Considering removing support for ("iLmsu") regex groups in URLpatterns. Do you use them?

346 views
Skip to first unread message

Tim Graham

unread,
Dec 16, 2016, 2:19:52 PM12/16/16
to Django developers (Contributions to Django itself)
Python deprecated usage of flags not at the start of a regular expression [0], e.g. 'CaseInsensitive(?i)' instead of '(?i)CaseInsensitive'.

Deprecation warnings shows up in a few URL tests that are using (?i) to get case-insensitive matching of URLpatterns. However, because the URL resolver prefixes '^/' [or get_script_prefix()] to all patterns [1], the warning happens even if the regex group is at the start of a urlpattern, e.g.

/home/tim/code/django/django/urls/resolvers.py:464: DeprecationWarning: Flags not at the start of the expression ^\/(?i)CaseInsensiti (truncated)
  if re.search('^%s%s' % (re.escape(_prefix), pattern), candidate_pat % candidate_subs, re.UNICODE):

A better sense of what's affected can be seen on my PR that removes support for the ignored groups [2]. All this landed in 2008 in Malcolm's rewrite of URL parsing [3].

I'm not sure if any of these groups are used in URLpatterns in the wild or if it's okay to proceed with the removal. To keep the feature, I imagine Django would need to do some extraction of flags from URLpatterns and put them at the start of patterns, but I'm not too sure.

Thanks for your feedback.

[0] http://bugs.python.org/issue22493
[1] https://github.com/django/django/blob/5d28fef8f9329e440ee67cefc900dbf89f4c524c/django/urls/resolvers.py#L464
[2] https://github.com/django/django/pull/7701
[3] https://github.com/django/django/commit/a63a83e5d88cd1696d1c40e89f254f69116c6800

Adam Johnson

unread,
Dec 18, 2016, 4:18:33 PM12/18/16
to django-d...@googlegroups.com
Since they were used in several places in Django's test suite I feel like it's highly likely they're out there in use in the wild.

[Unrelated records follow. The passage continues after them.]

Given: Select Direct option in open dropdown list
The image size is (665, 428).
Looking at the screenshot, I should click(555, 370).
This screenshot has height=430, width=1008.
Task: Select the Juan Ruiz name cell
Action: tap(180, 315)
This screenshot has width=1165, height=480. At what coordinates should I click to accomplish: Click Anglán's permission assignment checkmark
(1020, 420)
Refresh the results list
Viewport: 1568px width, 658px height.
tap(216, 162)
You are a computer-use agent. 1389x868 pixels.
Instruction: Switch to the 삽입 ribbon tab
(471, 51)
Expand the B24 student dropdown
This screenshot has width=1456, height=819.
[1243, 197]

Also if Django were to remove it, it would both 1) be a bit surprising compared to the re module, as it's an implementation detail that the urlparser  prefixes '^/' and 2) need a deprecation path that would require code to work in Python 3.6 that's equivalent to implementing the feature, so why not keep said code around?

--
You received this message because you are subscribed to the Google Groups "Django developers (Contributions to Django itself)" group.
To unsubscribe from this group and stop receiving emails from it, send an email to django-developers+unsubscribe@googlegroups.com.
To post to this group, send email to django-developers@googlegroups.com.
Visit this group at https://groups.google.com/group/django-developers.
To view this discussion on the web visit https://groups.google.com/d/msgid/django-developers/a1489dba-c602-4df4-87c4-3edf2ada702e%40googlegroups.com.
For more options, visit https://groups.google.com/d/optout.



--
Adam

Tim Graham

unread,
Dec 18, 2016, 6:44:32 PM12/18/16
to Django developers (Contributions to Django itself)
Only case insensitive matching was tested in the URL tests and none of this is documented. That's the only flag where I see a straightforward use case (but I avoid regexes of any complexity and didn't even know what the flags were for until I just looked them up), even if case-insensitive URLs aren't a good practice. From the W3C [0]: "URLs in general are case-sensitive (with the exception of machine names). There may be URLs, or parts of URLs, where case doesn't matter, but identifying these may not be easy. Users should always consider that URLs are case-sensitive."). I guess the "safest" option is to keep the code around and let this feature die when the deprecation ends in Python 3.7 (and meanwhile see if anyone notices the deprecation warning in their code and files a ticket about it). The only extra work compared to removing this now is silencing the Python deprecation warnings in the Django tests in the meantime.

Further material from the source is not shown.